> **WHAT THE TASK REQUIRES**
What are the lines from the one containing "Open the font name dropdown showing Arial" through the last line of the records below? Return them exactly, leaving out pictures.

===== DATA EXTRACTS

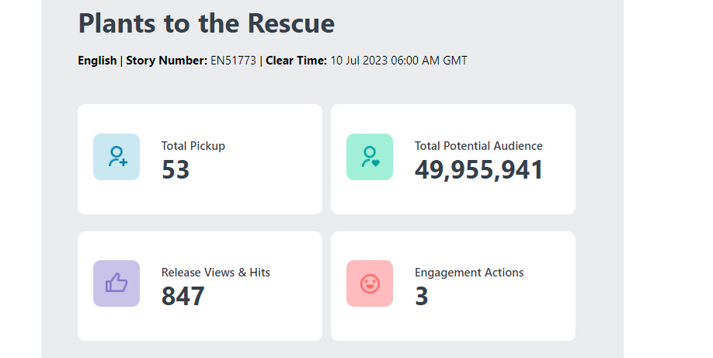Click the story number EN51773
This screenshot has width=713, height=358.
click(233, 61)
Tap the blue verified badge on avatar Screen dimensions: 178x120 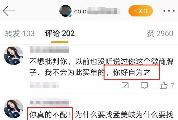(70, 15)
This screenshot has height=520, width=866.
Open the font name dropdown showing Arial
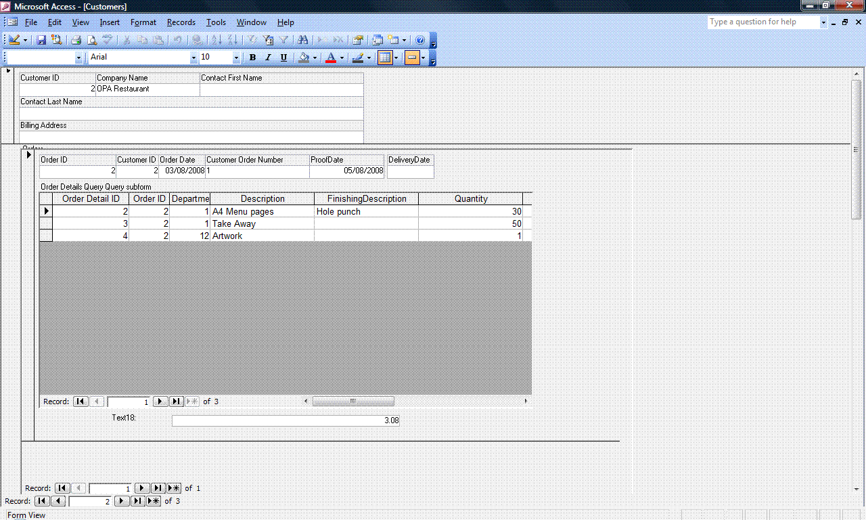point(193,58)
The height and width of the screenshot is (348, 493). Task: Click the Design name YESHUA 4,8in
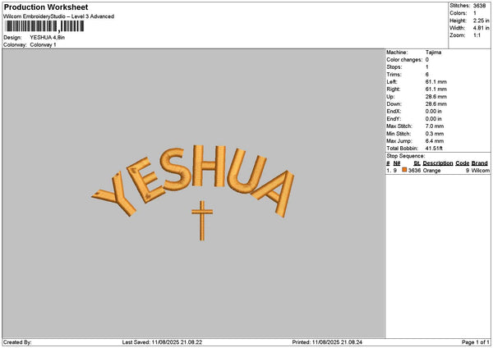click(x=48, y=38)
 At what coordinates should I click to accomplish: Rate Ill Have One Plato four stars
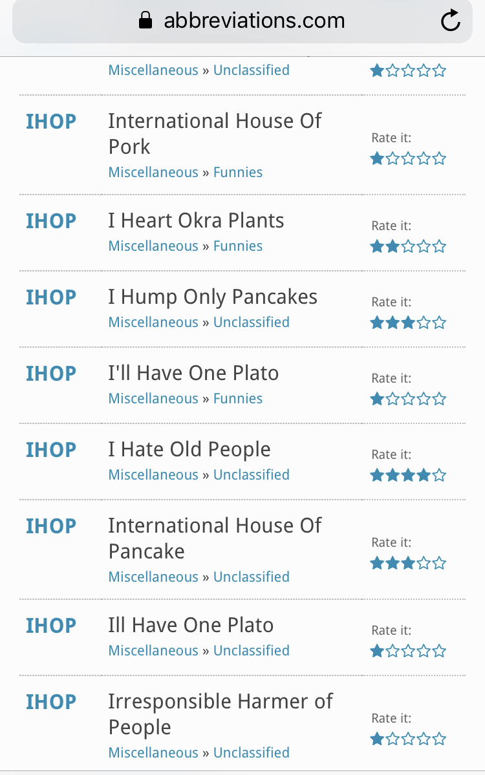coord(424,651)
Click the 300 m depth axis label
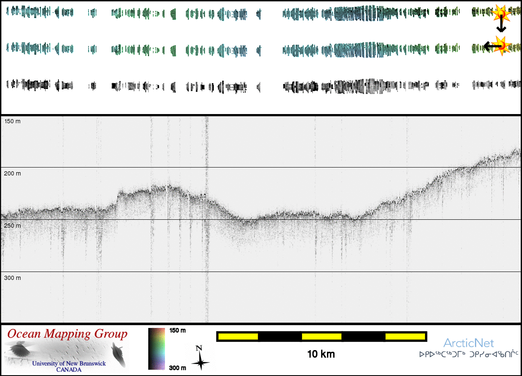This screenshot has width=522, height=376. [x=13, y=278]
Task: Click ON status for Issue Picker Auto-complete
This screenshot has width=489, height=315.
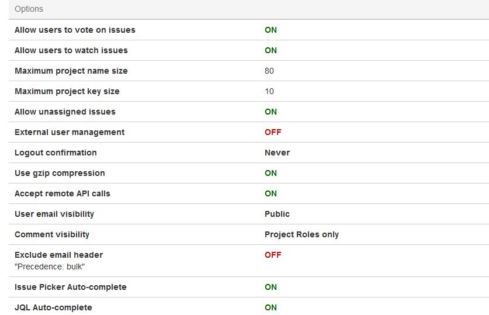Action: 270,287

==========

> **RESPONSE AREA**
Open the font name dropdown showing Arial
point(193,58)
The height and width of the screenshot is (348, 493). Task: Click the Design name YESHUA 4,8in
click(x=48, y=38)
 At what coordinates should I click to accomplish: Rate Ill Have One Plato four stars
coord(424,651)
Click the 300 m depth axis label
This screenshot has width=522, height=376. [x=13, y=278]
Task: Click ON status for Issue Picker Auto-complete
This screenshot has width=489, height=315.
Action: 270,287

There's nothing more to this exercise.